Chakrabarti’s opponent, State Senator Scott Wiener, didn’t hold back. “My opponent is using his vast personal wealth to try to buy a seat in Congress. I’m not worth hundreds of millions like he is, but what I do have is decades of real experience delivering for San Francisco,” Wiener said.
The campaign rollout also conveniently omits a critical chapter of Chakrabarti’s past. In August 2019, he abruptly resigned from AOC’s office the same week federal investigators opened a probe into two PACs he founded: Brand New Congress and Justice Democrats.

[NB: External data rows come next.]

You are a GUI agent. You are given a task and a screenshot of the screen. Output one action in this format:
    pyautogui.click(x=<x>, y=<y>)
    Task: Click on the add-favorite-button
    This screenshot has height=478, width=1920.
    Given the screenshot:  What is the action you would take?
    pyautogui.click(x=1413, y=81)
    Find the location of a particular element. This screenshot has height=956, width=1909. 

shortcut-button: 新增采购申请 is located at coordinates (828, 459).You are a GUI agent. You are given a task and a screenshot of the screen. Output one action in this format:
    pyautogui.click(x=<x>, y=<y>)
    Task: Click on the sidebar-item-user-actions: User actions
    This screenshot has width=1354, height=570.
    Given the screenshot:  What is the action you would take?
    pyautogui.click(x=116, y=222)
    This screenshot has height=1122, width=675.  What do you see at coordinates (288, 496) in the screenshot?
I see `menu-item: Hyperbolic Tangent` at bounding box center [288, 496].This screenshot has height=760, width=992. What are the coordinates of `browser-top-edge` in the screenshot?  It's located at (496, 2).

The complaint alleged these PACs funneled more than $885,000 into private companies Chakrabarti controlled—companies that weren’t required to disclose their finances fully. The National Legal and Policy Center described it as “the most blatant scheme we have seen to avoid transparency and accountability concerning campaign finance laws.” The case was ultimately dismissed, with no charges filed.
Still, the pattern is clear: large sums of money, opaque structures, and sudden exits when scrutiny arrives. Now Chakrabarti is financing his congressional bid almost entirely from his own wealth. Of the $1.8 million his campaign reported through the end of 2025, $1.5 million came from his personal accounts. Most outside donations came from outside California. Wiener’s campaign called it “a borderline billionaire carpet-bagger with an entirely astroturf campaign.”
Chakrabarti himself has acknowledged that his primary residence is near Washington, D.C.—not in San Francisco. Yet he’s aiming to represent a city with median home prices north of $1 million, a public transit system disrupted by protests, and a homelessness crisis that has made national headlines.
In a January debate, he remarked that inequality is something “we don’t talk about enough.” But in a city suffering from extreme housing costs and daily street chaos, this rhetoric feels out of touch. And let’s not forget: Chakrabarti once admitted the Green New Deal “wasn’t originally a climate thing at all” – it was about changing “the entire economy.” He wasn’t hiding his agenda; he was laying it bare.
Meanwhile, San Francisco voters have real, experienced options this June. State Senator Scott Wiener has spent decades delivering for the city. Supervisor Connie Chan, backed by Adam Schiff, has deep community ties. Both actually live in the city.
Chakrabarti, on the other hand, brings a drag queen, $50 million in Stripe equity, and a pattern of moving into cities to push his radical policies—only to retreat when the scrutiny starts. San Francisco deserves better than political theater fueled by personal wealth.